Marçal já declarou seu apoio num vídeo compartilhado por Cury. “Quero deixar um abraço para um candidato a Presidente do Brasil. O nome dele é Augusto Cury. Ele é o mais rico de todos, 242 milhões. Ele não tem um motivo de ter o pescoço aqui. Ele está vindo pelo coração também. Augusto, você falou que era a única vez que você ia disputar. Meu irmão, continua firme na política”, disse Marçal.

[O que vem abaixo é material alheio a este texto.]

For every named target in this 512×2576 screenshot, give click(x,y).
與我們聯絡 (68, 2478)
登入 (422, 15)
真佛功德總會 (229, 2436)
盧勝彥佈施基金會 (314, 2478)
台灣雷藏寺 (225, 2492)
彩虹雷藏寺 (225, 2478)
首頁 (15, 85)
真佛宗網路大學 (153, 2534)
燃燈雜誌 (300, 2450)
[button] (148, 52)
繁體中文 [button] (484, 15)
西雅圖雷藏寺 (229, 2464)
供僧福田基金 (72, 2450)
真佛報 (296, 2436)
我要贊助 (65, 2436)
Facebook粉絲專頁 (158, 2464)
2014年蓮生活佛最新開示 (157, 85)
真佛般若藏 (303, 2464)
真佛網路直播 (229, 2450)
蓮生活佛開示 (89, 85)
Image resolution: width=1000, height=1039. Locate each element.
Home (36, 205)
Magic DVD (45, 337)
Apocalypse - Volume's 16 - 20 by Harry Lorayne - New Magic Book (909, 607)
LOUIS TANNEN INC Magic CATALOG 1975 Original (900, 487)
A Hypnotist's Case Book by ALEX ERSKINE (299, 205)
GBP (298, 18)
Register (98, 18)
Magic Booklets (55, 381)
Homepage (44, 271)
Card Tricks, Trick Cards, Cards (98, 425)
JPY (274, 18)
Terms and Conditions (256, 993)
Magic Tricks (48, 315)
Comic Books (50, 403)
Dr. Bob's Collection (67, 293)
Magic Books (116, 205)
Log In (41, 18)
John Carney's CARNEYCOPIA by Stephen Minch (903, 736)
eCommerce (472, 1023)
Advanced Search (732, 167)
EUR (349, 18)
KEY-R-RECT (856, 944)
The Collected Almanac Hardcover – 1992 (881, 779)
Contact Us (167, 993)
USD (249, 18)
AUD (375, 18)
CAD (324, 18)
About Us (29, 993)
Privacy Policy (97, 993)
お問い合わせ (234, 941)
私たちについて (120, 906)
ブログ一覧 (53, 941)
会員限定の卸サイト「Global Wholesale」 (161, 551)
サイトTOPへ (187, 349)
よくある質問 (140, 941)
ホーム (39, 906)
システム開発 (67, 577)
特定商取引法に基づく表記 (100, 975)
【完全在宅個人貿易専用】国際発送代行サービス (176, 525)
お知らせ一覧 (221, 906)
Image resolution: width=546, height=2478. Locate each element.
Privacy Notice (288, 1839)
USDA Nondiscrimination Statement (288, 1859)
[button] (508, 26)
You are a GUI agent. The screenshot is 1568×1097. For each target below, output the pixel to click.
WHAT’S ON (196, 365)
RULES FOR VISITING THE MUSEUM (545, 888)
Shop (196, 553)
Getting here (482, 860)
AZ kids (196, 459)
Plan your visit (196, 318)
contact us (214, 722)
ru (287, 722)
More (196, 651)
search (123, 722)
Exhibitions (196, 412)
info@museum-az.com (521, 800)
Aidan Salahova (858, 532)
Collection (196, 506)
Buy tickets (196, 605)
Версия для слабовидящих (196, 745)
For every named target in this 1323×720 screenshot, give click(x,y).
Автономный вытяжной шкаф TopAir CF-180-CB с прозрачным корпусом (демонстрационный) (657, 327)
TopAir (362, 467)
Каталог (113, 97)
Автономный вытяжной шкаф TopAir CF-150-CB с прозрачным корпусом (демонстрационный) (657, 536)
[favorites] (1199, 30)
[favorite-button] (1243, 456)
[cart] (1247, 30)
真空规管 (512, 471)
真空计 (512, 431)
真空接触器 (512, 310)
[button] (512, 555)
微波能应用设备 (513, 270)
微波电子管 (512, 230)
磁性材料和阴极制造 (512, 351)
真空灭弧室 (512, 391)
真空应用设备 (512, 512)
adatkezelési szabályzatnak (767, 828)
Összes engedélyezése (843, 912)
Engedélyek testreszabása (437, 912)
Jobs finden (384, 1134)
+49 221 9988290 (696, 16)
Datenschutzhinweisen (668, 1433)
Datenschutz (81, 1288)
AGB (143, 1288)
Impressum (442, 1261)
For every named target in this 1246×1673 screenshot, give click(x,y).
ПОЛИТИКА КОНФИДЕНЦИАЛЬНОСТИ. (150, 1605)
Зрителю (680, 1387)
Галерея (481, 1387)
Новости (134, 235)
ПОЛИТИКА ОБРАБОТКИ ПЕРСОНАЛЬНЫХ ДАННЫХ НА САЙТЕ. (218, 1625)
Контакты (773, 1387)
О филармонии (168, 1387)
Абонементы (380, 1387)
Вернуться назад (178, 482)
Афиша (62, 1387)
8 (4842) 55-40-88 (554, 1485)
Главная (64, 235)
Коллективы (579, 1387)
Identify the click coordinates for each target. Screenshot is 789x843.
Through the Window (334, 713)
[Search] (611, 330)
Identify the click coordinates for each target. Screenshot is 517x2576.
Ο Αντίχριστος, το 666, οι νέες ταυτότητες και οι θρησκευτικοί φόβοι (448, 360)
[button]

“Um dos maiores psiquiatras do mundo. E eu quero que você conte comigo, inclusive na sua candidatura, tá? Eu te acho um homem nobre. Não tem gente nobre na política. Para mim, você é o candidato mais nobre de todos. Eu gasto meu último minuto reverenciando você como um dos maiores brasileiros que já existiram, tá bom? Só para você saber: eu, Pablo, olhando para o cenário, para mim você é o cara ideal. Não desista se você não conseguir ir para o segundo turno. O Brasil precisa de você, Cury”.

Depois do debate da Band, Cury ganhou 2 milhões de seguidores no Instagram, enquanto vídeos com suas falas a inundaram as redes sociais. É possível que esse crescimento não seja orgânico. Marçal pode ter dado uma mão para esse resultado acontecer.

O problema nunca foi simplesmente a existência de sujeitos vendendo fórmulas milagrosas. Gurus existem desde que o mundo é mundo. O problema contemporâneo é a existência de um mercado gigantesco e de uma subjetividade especialmente receptiva a eles.

E é justamente por isso que considero insuficiente a explicação preferida dos especialistas de bancada. Quando fenômenos como Pablo Marçal explodem eleitoralmente, imediatamente aparecem algoritmos, robôs, redes sociais e fake news como explicação universal.

Tudo isso importa. Mas há uma pergunta anterior: que tipo de formação cultural torna alguém vulnerável a essas respostas? Não são personagens idênticos – e seria intelectualmente desonesto tratá-los assim. Mas todos prosperam num mercado que descobriu uma commodity extremamente lucrativa: o cidadão angustiado em busca de um guru.

O sujeito quer pertencimento. Quer prosperidade. Quer explicação. Quer alguém capaz de organizar o caos em meia dúzia de princípios suficientemente simples para caber num vídeo, numa palestra, num livro ou numa frase compartilhável.

É nesse ambiente que os manipuladores reinam. Depois que Marçal cresce, explicam Marçal. Depois que Cury aparece, explicam Cury. Depois que milhões já foram capturados, descobrem a manipulação.